Argentina has a longstanding history of political instability. President Alberto Fernández’s leftwing coalition has been weakened by constant infighting between pragmatists and a more radical Peronist faction led by the powerful former president and current vice-president Cristina Fernández de Kirchner. One of Massa’s predecessors, Martín Guzmán, quit last year after the vice-president publicly criticised him for not spending more.

Fernández de Kirchner, mindful that more internal strife might cost the Peronists the next presidential election, due in October, has been more supportive of Massa. “I have been working with the president, the vice-president and all the coalition without anyone putting a spoke in the wheel,” he said.

A flare in the Vaca Muerta shale gas formation
After years of delay, investment is taking off in the Patagonian deposit of Vaca Muerta, the world’s second-biggest shale gas formation © Emiliano Lasalvia/AFP/Getty Images

To justify his optimism about the country’s medium-term prospects, Massa noted that after years of delay, investment was finally taking off in the Patagonian deposit of Vaca Muerta, the world’s second-biggest shale gas formation. This opens the way for Argentina to become self-sufficient in gas and start exporting.

A gas pipeline that is meant to boost domestic gas production by 25 per cent when eventually complete is due to be finished in June, and work will start on a $1.8bn pipeline for exports within the next 90 days. This will be partially financed by Brazil’s national development bank BNDES and other multilateral lenders. There is concern, however, over whether all the necessary infrastructure will meet those targets and actually get built.

During a visit to Buenos Aires on Monday, Brazil’s president Luiz Inácio Lula da Silva reiterated that he would create the conditions to fund the pipeline.

Mining is also performing strongly, with 95 lithium, copper and other projects in the pipeline, from exploration to development stage, according to mining ministry officials.

Plenty could go wrong in the meantime. Economists point to the government’s need to refinance $85bn of short-term peso-denominated debt this year. They are also concerned union demands for wage rises could fuel an inflationary spiral, and have voiced fears that export earnings could be hit by a severe drought that could hurt soy and wheat crops.

Massa is sanguine about the risks, saying the government has refinanced its large pile of domestic debt as it falls due and that pessimistic forecasts for the wheat harvest have proved unfounded. He is confident about negotiations between the government, unions and business to limit inflation.

One yardstick for success will be whether Argentines repatriate some of their wealth held overseas. Years of economic instability have prompted citizens of one the world’s most heavily indebted countries to stash hundreds of billions of dollars of assets abroad.

Massa said that even after an amnesty for undeclared overseas assets in 2016-17, which led to $117bn coming back, the government estimated that Argentines still held $300bn in the US, a sum equal to half of the country’s gross domestic product.

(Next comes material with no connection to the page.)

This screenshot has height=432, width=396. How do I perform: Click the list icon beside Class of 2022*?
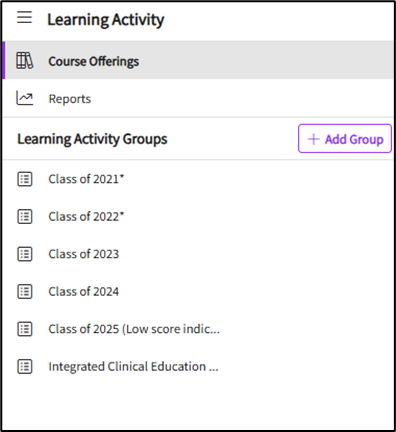[x=25, y=217]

“If the Argentines see that we are orderly in fiscal matters, they will believe in their currency again,” the minister said. “If they believe in their currency, they will stop having their assets abroad.”

Many believe that if Massa, a seasoned political operator, succeeds in stabilising the economy this year, he will become the most obvious Peronist presidential candidate in the October elections. “I like politics, I am a political animal,” he said. “But at the moment I have to work obsessively and concentrate on meeting the targets we have set.”